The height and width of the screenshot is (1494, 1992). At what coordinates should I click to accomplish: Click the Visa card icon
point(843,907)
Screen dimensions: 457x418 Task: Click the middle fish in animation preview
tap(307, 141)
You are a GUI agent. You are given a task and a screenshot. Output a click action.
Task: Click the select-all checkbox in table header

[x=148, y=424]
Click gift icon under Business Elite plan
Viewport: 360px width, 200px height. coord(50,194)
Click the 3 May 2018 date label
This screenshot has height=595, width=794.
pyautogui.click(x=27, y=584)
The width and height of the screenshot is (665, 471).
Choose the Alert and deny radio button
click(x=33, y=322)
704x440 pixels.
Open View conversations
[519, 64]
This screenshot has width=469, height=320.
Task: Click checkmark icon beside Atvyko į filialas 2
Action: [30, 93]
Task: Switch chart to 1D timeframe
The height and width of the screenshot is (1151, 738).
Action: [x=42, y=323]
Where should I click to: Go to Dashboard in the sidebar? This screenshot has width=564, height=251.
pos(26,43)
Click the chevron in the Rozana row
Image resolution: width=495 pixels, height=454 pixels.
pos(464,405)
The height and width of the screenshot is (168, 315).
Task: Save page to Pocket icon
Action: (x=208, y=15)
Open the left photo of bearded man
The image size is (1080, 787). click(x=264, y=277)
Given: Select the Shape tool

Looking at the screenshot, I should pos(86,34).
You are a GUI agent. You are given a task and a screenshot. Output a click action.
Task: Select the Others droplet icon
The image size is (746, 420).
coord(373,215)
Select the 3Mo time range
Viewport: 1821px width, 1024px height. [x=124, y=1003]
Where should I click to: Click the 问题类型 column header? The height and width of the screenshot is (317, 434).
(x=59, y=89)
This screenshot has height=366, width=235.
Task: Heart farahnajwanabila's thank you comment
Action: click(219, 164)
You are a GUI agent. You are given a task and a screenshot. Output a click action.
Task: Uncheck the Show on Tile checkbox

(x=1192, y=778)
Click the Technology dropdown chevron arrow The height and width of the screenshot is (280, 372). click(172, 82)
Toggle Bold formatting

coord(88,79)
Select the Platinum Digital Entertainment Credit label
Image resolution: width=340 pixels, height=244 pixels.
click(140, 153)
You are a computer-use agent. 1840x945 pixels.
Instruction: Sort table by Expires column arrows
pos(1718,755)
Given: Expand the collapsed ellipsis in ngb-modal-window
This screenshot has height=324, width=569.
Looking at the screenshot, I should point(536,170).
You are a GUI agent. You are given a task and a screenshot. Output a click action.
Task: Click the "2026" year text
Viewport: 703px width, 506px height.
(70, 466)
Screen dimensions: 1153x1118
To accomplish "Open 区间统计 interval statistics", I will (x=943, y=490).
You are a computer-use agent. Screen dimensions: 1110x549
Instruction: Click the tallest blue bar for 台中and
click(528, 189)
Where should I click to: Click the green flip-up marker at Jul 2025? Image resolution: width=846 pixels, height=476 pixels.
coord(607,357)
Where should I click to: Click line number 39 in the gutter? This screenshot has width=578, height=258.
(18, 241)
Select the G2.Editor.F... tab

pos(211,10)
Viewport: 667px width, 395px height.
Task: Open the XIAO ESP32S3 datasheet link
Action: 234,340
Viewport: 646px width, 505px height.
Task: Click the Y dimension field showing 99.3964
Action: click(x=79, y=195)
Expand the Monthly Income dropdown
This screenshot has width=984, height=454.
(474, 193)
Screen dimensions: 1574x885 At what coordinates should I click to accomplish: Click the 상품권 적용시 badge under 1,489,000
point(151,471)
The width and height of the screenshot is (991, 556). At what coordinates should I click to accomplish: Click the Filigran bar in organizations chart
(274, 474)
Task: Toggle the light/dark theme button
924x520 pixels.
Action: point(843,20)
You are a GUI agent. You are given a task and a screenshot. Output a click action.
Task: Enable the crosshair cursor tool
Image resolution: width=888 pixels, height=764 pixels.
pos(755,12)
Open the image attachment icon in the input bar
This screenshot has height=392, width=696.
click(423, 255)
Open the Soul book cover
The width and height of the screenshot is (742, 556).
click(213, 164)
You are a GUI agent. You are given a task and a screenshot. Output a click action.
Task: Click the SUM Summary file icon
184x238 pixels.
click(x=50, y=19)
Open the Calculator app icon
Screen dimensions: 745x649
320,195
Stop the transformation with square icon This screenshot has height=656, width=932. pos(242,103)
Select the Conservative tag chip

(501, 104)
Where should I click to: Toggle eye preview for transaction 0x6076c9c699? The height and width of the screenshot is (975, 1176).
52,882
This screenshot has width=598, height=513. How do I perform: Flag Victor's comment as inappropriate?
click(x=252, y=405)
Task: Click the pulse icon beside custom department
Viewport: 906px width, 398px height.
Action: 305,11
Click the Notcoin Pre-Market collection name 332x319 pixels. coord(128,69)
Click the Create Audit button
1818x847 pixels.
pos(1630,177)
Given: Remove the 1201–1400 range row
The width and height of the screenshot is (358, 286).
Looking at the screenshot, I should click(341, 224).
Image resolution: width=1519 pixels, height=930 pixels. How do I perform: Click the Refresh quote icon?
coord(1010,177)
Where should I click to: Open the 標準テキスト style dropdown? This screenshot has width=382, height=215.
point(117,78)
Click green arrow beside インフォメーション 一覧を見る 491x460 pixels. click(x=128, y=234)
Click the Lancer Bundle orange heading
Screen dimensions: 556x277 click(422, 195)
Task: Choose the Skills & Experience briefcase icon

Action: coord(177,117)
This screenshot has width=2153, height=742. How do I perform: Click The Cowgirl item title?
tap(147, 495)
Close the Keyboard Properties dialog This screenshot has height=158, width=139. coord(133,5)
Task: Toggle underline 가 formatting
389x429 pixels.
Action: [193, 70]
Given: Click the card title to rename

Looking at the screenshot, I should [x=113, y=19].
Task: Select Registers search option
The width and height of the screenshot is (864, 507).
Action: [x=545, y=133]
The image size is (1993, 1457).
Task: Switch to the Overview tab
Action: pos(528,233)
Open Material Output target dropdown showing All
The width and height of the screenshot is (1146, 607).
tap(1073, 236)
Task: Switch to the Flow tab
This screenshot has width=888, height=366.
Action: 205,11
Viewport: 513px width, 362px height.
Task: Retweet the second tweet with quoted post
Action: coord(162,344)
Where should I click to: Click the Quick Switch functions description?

.....

-- Set task --
Output every line of the material above as a JSON list of strings, one string per line, with blank lines left out.

-- Result of this exercise --
[
  "The height and width of the screenshot is (1494, 1992). At what coordinates should I click to accomplish: Click the Visa card icon",
  "point(843,907)",
  "Screen dimensions: 457x418 Task: Click the middle fish in animation preview",
  "tap(307, 141)",
  "You are a GUI agent. You are given a task and a screenshot. Output a click action.",
  "Task: Click the select-all checkbox in table header",
  "[x=148, y=424]",
  "Click gift icon under Business Elite plan",
  "Viewport: 360px width, 200px height. coord(50,194)",
  "Click the 3 May 2018 date label",
  "This screenshot has height=595, width=794.",
  "pyautogui.click(x=27, y=584)",
  "The width and height of the screenshot is (665, 471).",
  "Choose the Alert and deny radio button",
  "click(x=33, y=322)",
  "704x440 pixels.",
  "Open View conversations",
  "[519, 64]",
  "This screenshot has width=469, height=320.",
  "Task: Click checkmark icon beside Atvyko į filialas 2",
  "Action: [30, 93]",
  "Task: Switch chart to 1D timeframe",
  "The height and width of the screenshot is (1151, 738).",
  "Action: [x=42, y=323]",
  "Where should I click to: Go to Dashboard in the sidebar? This screenshot has width=564, height=251.",
  "pos(26,43)",
  "Click the chevron in the Rozana row",
  "Image resolution: width=495 pixels, height=454 pixels.",
  "pos(464,405)",
  "The height and width of the screenshot is (168, 315).",
  "Task: Save page to Pocket icon",
  "Action: (x=208, y=15)",
  "Open the left photo of bearded man",
  "The image size is (1080, 787). click(x=264, y=277)",
  "Given: Select the Shape tool",
  "Looking at the screenshot, I should pos(86,34).",
  "You are a GUI agent. You are given a task and a screenshot. Output a click action.",
  "Task: Select the Others droplet icon",
  "The image size is (746, 420).",
  "coord(373,215)",
  "Select the 3Mo time range",
  "Viewport: 1821px width, 1024px height. [x=124, y=1003]",
  "Where should I click to: Click the 问题类型 column header? The height and width of the screenshot is (317, 434).",
  "(x=59, y=89)",
  "This screenshot has height=366, width=235.",
  "Task: Heart farahnajwanabila's thank you comment",
  "Action: click(219, 164)",
  "You are a GUI agent. You are given a task and a screenshot. Output a click action.",
  "Task: Uncheck the Show on Tile checkbox",
  "(x=1192, y=778)",
  "Click the Technology dropdown chevron arrow The height and width of the screenshot is (280, 372). click(172, 82)",
  "Toggle Bold formatting",
  "coord(88,79)",
  "Select the Platinum Digital Entertainment Credit label",
  "Image resolution: width=340 pixels, height=244 pixels.",
  "click(140, 153)",
  "You are a computer-use agent. 1840x945 pixels.",
  "Instruction: Sort table by Expires column arrows",
  "pos(1718,755)",
  "Given: Expand the collapsed ellipsis in ngb-modal-window",
  "This screenshot has height=324, width=569.",
  "Looking at the screenshot, I should point(536,170).",
  "You are a GUI agent. You are given a task and a screenshot. Output a click action.",
  "Task: Click the \"2026\" year text",
  "Viewport: 703px width, 506px height.",
  "(70, 466)",
  "Screen dimensions: 1153x1118",
  "To accomplish \"Open 区间统计 interval statistics\", I will (x=943, y=490).",
  "You are a computer-use agent. Screen dimensions: 1110x549",
  "Instruction: Click the tallest blue bar for 台中and",
  "click(528, 189)",
  "Where should I click to: Click the green flip-up marker at Jul 2025? Image resolution: width=846 pixels, height=476 pixels.",
  "coord(607,357)",
  "Where should I click to: Click line number 39 in the gutter? This screenshot has width=578, height=258.",
  "(18, 241)",
  "Select the G2.Editor.F... tab",
  "pos(211,10)",
  "Viewport: 667px width, 395px height.",
  "Task: Open the XIAO ESP32S3 datasheet link",
  "Action: 234,340",
  "Viewport: 646px width, 505px height.",
  "Task: Click the Y dimension field showing 99.3964",
  "Action: click(x=79, y=195)",
  "Expand the Monthly Income dropdown",
  "This screenshot has width=984, height=454.",
  "(474, 193)",
  "Screen dimensions: 1574x885 At what coordinates should I click to accomplish: Click the 상품권 적용시 badge under 1,489,000",
  "point(151,471)",
  "The width and height of the screenshot is (991, 556). At what coordinates should I click to accomplish: Click the Filigran bar in organizations chart",
  "(274, 474)",
  "Task: Toggle the light/dark theme button",
  "924x520 pixels.",
  "Action: point(843,20)",
  "You are a GUI agent. You are given a task and a screenshot. Output a click action.",
  "Task: Enable the crosshair cursor tool",
  "Image resolution: width=888 pixels, height=764 pixels.",
  "pos(755,12)",
  "Open the image attachment icon in the input bar",
  "This screenshot has height=392, width=696.",
  "click(423, 255)",
  "Open the Soul book cover",
  "The width and height of the screenshot is (742, 556).",
  "click(213, 164)",
  "You are a GUI agent. You are given a task and a screenshot. Output a click action.",
  "Task: Click the SUM Summary file icon",
  "184x238 pixels.",
  "click(x=50, y=19)",
  "Open the Calculator app icon",
  "Screen dimensions: 745x649",
  "320,195",
  "Stop the transformation with square icon This screenshot has height=656, width=932. pos(242,103)",
  "Select the Conservative tag chip",
  "(501, 104)",
  "Where should I click to: Toggle eye preview for transaction 0x6076c9c699? The height and width of the screenshot is (975, 1176).",
  "52,882",
  "This screenshot has width=598, height=513. How do I perform: Flag Victor's comment as inappropriate?",
  "click(x=252, y=405)",
  "Task: Click the pulse icon beside custom department",
  "Viewport: 906px width, 398px height.",
  "Action: 305,11",
  "Click the Notcoin Pre-Market collection name 332x319 pixels. coord(128,69)",
  "Click the Create Audit button",
  "1818x847 pixels.",
  "pos(1630,177)",
  "Given: Remove the 1201–1400 range row",
  "The width and height of the screenshot is (358, 286).",
  "Looking at the screenshot, I should click(341, 224).",
  "Image resolution: width=1519 pixels, height=930 pixels. How do I perform: Click the Refresh quote icon?",
  "coord(1010,177)",
  "Where should I click to: Open the 標準テキスト style dropdown? This screenshot has width=382, height=215.",
  "point(117,78)",
  "Click green arrow beside インフォメーション 一覧を見る 491x460 pixels. click(x=128, y=234)",
  "Click the Lancer Bundle orange heading",
  "Screen dimensions: 556x277 click(422, 195)",
  "Task: Choose the Skills & Experience briefcase icon",
  "Action: coord(177,117)",
  "This screenshot has width=2153, height=742. How do I perform: Click The Cowgirl item title?",
  "tap(147, 495)",
  "Close the Keyboard Properties dialog This screenshot has height=158, width=139. coord(133,5)",
  "Task: Toggle underline 가 formatting",
  "389x429 pixels.",
  "Action: [193, 70]",
  "Given: Click the card title to rename",
  "Looking at the screenshot, I should [x=113, y=19].",
  "Task: Select Registers search option",
  "The width and height of the screenshot is (864, 507).",
  "Action: [x=545, y=133]",
  "The image size is (1993, 1457).",
  "Task: Switch to the Overview tab",
  "Action: pos(528,233)",
  "Open Material Output target dropdown showing All",
  "The width and height of the screenshot is (1146, 607).",
  "tap(1073, 236)",
  "Task: Switch to the Flow tab",
  "This screenshot has width=888, height=366.",
  "Action: 205,11",
  "Viewport: 513px width, 362px height.",
  "Task: Retweet the second tweet with quoted post",
  "Action: coord(162,344)",
  "Where should I click to: Click the Quick Switch functions description?"
]